The second-order Taylor approximation of $\mathcal{L}(\boldsymbol{\theta}_{t+1})$ around $`\boldsymbol{\theta}_{t}`$ gives:
```math
\begin{aligned}
\mathcal{L}(\boldsymbol{\theta}_{t+1}) - \mathcal{L}(\boldsymbol{\theta}_{t}) \approx
\boldsymbol{\Delta}_2(\boldsymbol{\eta}_t) &:= 
-\mathbf{g}_t^T \mathbf{U}_t \mathbf{I}_{P:S} \boldsymbol{\eta}_t
	+ \frac{1}{2} \boldsymbol{\eta}_t^T \mathbf{I}_{S:P} \mathbf{U}_t \mathbf{H}_t \mathbf{U}_t \mathbf{I}_{P:S} \boldsymbol{\eta}_t \\
&= \bar{\mathbf{g}}^T \boldsymbol{\eta}_t + \frac{1}{2} \boldsymbol{\eta}_t^T \bar{\mathbf{H}} \boldsymbol{\eta}_t ,
\end{aligned}
```
where:
```math
\bar{\mathbf{H}}_t = \mathbf{I}_{S:P} \mathbf{U}_t \mathbf{H}_t \mathbf{U}_t \mathbf{I}_{P:S} , \qquad
\bar{\mathbf{g}}_t = \mathbf{I}_{S:P} \mathbf{U}_t \mathbf{g}_t .
```
Therefore, the minimum of the second-order approximation $\boldsymbol{\Delta}_2$ of the loss $\mathcal{L}$ is
attained for $\boldsymbol{\eta} = \bar{\mathbf{H}}_t^{-1} \bar{\mathbf{g}}_t$.

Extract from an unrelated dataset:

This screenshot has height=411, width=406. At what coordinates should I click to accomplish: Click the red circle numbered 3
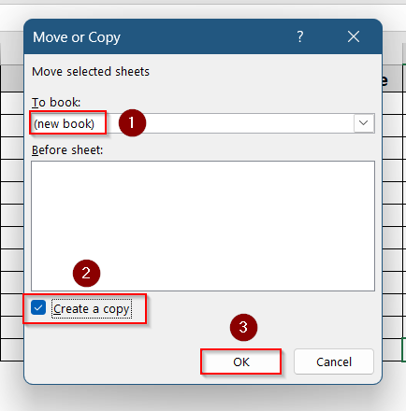tap(243, 327)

Besides, in our method, we regularize $\bar{\mathbf{H}}$ by using order-3 information on the loss, 
which leads use to the *anisotropic Nesterov cubic regularization* scheme. Finally, 
the training step of our method is: $`\boldsymbol{\theta}_{t + 1} = \boldsymbol{\theta}_t - \mathbf{U}_t \mathbf{I}_{P:S} \boldsymbol{\eta}_t^*`$, where
$`\boldsymbol{\eta}_t^*`$ is the solution of largest norm $||\mathbf{D}_t \boldsymbol{\eta}||$ of the equation:
```math
\boldsymbol{\eta} = \left(\bar{\mathbf{H}}_t + \frac{\lambda_{\mathrm{int}}}{2} \|\mathbf{D}_t \boldsymbol{\eta}\| \mathbf{D}_t^2\right)^{-1}\bar{\mathbf{g}}_t ,
```
where $\lambda_{\mathrm{int}}$ is the internal damping, which is a hyperparameter to set, and:
```math
\mathbf{D}_t = \mathrm{Diag}\left(|\mathbf{D}^{(3)}_{\boldsymbol{\theta}_t}(\mathbf{u}_t)|^{1/3}_{iii} : i \in \{1, \cdots, S\}\right).
```
See Section 3 of the paper for a formal defintion of $\mathbf{D}^{(3)}_{\boldsymbol{\theta}_t}(\mathbf{u}_t)$.

# Using the code

## Structure

Package `grnewt`:
 * `partition`: tools for building a partition of the set of parameters:
   * `canonical`: creates a per-tensor partition,
   * `trivial`: creates a partition with only one subset, containing all the parameters,
   * `wb`: creates a partition with 3 subsets: subsets of weights, subset of biases, subset of all remaining parameters;
 * `hg.compute_Hg`: computes $\bar{\mathbf{H}}$, $\bar{\mathbf{g}}$ and $\mathbf{D}$;
 * `nesterov.nesterov_lrs`: computes $\boldsymbol{\eta}^*$ with the anisotropic Nesterov regularization scheme, by using $\bar{\mathbf{H}}$, $\bar{\mathbf{g}}$ and $\mathbf{D}$;
 * `newton_summary.NewtonSummary`: class containing the main optimizer, implementing the optimization procedure described in the paper (see Appendix F);
 * `util.fullbatch.fullbatch_gradient`: computes the fullbatch gradient of the loss, given a model, a loss and a dataset; useful for proposing a direction of descent $\mathbf{u}$;
 * `models`: sub-package containing usual models;
 * `datasets`: sub-package containing usual datasets and dataset tools.